Dataset entries
* * *
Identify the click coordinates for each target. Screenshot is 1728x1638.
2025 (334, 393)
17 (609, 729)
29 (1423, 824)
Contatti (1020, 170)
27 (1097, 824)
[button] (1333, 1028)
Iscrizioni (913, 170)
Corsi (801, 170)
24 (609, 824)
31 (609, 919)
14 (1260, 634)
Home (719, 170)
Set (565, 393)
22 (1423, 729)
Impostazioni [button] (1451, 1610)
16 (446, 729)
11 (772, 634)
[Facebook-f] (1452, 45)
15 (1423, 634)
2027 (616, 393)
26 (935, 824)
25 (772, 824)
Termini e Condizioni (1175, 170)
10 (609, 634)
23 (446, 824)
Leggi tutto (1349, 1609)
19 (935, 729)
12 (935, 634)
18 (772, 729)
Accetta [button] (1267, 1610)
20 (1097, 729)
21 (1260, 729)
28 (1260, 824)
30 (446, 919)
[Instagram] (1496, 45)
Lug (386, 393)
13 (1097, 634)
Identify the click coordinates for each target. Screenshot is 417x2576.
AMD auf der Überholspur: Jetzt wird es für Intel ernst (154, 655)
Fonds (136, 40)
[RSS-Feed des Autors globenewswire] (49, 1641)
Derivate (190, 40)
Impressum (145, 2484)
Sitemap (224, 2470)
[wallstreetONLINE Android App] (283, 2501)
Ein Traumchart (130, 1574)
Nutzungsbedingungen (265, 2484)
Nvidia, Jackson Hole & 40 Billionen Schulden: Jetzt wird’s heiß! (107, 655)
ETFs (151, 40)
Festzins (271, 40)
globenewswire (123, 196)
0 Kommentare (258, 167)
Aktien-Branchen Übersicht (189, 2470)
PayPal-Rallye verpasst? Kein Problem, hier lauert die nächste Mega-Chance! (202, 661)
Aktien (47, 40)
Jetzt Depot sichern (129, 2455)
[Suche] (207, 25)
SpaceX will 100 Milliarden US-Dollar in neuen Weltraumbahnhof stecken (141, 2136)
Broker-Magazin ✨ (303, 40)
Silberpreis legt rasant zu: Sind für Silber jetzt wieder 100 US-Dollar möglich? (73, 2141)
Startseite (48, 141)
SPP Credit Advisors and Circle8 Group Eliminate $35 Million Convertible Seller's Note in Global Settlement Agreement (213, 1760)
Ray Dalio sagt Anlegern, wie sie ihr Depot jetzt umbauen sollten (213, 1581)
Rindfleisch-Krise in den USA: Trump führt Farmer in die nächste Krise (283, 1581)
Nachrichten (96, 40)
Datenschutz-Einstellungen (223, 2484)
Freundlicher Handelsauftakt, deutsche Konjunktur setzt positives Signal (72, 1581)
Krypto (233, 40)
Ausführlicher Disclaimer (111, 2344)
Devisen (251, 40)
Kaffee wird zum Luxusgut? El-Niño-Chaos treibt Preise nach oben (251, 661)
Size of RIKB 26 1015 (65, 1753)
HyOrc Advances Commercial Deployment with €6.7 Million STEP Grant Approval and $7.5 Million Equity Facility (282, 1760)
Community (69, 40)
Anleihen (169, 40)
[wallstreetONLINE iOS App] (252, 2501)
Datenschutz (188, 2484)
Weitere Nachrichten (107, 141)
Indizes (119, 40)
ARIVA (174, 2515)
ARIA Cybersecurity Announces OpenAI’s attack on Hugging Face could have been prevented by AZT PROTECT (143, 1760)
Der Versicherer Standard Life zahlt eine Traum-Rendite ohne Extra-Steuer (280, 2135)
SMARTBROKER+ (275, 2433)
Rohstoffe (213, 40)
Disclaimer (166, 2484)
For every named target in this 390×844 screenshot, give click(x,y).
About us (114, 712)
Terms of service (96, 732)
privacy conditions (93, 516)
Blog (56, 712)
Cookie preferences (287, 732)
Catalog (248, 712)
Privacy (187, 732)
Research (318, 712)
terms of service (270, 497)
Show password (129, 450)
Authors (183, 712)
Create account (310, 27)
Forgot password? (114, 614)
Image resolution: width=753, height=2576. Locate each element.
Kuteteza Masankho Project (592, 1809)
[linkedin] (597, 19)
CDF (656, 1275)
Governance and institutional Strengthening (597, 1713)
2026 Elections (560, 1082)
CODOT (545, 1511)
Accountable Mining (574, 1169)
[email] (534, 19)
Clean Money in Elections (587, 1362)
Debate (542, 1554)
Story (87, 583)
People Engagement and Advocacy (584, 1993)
* * *
Work to complete -> Your reply should hold every line from the data that contains "nächste", copied in full.

Response below ->
PayPal-Rallye verpasst? Kein Problem, hier lauert die nächste Mega-Chance! (202, 661)
Rindfleisch-Krise in den USA: Trump führt Farmer in die nächste Krise (283, 1581)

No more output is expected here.